The new venture is called the Patchwork Culinary Project. His plans for the space include a bodega-style deli and store with a nonprofit organization aimed at helping immigrants enter metro Detroit’s restaurant industry. Sanches is also an immigrant, having moved to the U.S. from Russia when he was 12.

“I just sort of fell into the culinary field at 14, 15,” he says. “And that’s been my life’s work.”

He adds, “When you do something for 20-plus years, you kind of know all the ins and outs, and just kind of want to help [other people] avoid some of those landmines that I myself fell into.”

He anticipates launching the program in phases. “Because this is somewhat of a different approach, I want to start off very small,” he says. “And then hopefully, there’ll be a positive response to this.”

The first phase would pay for prospective restaurant staffers to get ServSafe certification, a program administered by the U.S. National Restaurant Association that teaches the safe preparation and handling of food. Sanches says ServSafe certification will help immigrants earn more money working in the industry.

“Those things are pretty pricey,” Sanches says of the certification. “So taking that expense on someone’s plate is a pretty good way to start this thing.”

The next phase would help connect prospective restaurateurs with food trucks and trailers and financing so they can start their own business. And the ultimate goal is to open up something akin to Ferndale’s Rust Belt Market, but with a focus on food.

“The big goal is to open something up like the Rust Belt, but where you have stalls where people can sell their products from their homeland, or carryout food and whatnot,” he says. “Some kind of food hall, but focused on providing space for immigrants to showcase their things and stay there as long as they need to move on and open up a restaurant.”

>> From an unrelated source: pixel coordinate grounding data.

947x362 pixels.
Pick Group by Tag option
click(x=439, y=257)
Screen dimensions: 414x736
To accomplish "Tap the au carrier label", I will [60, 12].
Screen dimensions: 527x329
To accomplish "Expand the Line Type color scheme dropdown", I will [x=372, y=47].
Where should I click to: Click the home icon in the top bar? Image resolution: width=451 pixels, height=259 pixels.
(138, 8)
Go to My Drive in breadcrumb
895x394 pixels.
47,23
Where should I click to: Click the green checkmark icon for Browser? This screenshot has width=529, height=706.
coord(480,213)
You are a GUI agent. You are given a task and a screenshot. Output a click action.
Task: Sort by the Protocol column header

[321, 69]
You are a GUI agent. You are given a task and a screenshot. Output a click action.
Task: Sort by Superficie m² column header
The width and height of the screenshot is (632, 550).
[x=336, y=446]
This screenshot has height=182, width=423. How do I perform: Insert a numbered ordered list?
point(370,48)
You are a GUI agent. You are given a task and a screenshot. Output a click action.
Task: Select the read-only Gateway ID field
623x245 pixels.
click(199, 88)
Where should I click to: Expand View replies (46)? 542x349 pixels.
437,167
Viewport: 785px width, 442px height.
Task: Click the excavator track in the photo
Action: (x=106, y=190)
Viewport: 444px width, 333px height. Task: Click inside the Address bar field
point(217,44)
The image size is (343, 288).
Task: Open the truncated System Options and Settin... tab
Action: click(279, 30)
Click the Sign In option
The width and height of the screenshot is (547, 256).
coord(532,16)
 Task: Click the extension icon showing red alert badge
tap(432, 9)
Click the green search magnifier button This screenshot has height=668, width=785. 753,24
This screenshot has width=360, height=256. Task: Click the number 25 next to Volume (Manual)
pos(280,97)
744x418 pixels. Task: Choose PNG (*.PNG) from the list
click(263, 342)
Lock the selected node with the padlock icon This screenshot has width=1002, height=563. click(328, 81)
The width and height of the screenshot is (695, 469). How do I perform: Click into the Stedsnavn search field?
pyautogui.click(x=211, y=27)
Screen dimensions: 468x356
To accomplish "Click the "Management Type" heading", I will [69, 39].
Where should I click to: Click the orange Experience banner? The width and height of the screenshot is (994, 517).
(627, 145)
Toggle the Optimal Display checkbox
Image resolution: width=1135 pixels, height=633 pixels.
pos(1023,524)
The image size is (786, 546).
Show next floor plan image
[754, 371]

He adds, “I would love for people who are interested in selling salsa or hummus or dip or things from wherever they’re from, and they’re looking for space where they can sell it or have folks taste it, I want us to be a location for them to be able to do that.”

At the former Hilton Road Cafe, Sanches envisions a New York-style deli or bodega with sandwiches, baked goods, and a small store. He says he’s inspired by something like Al-Haramain International Food in Hamtramck or Taco Tienda Mexicana in Madison Heights, “where there’s the food stall where you can buy food, but then there’s also a tiny grocery store as well in there,” he says.

He also plans to host fundraising dinners, which would also offer an opportunity for prospective restaurateurs to share their work.

Sanches says he’s doing the construction himself with the help of his father and hopes to open in May or June.

Sanches made a name for himself first by selling his Rock City Pies in the Rust Belt Market (that’s what he meant by “We’re taking it back to where it all began” on Instagram, he says) followed by his former restaurant Rock City Eatery, which he launched in Hamtramck in 2013 and relocated to Detroit’s Midtown in 2016. It closed for good in 2021.

“Unfortunately, that chapter has closed,” he says of the restaurant, which served up playful items like mac and cheese served in a bowl made out of baked Parmesan.

He says Rock City Eatery fans are in luck, however: he plans on bringing back some items to the Hilton Road Cafe.

“We will have some items rotated in and out from the old menu and restaurant,” he says. “People had some favorites. And there’s a good chance that there will pop-up here and there at the new spot. Not permanently but like, as a special treat.”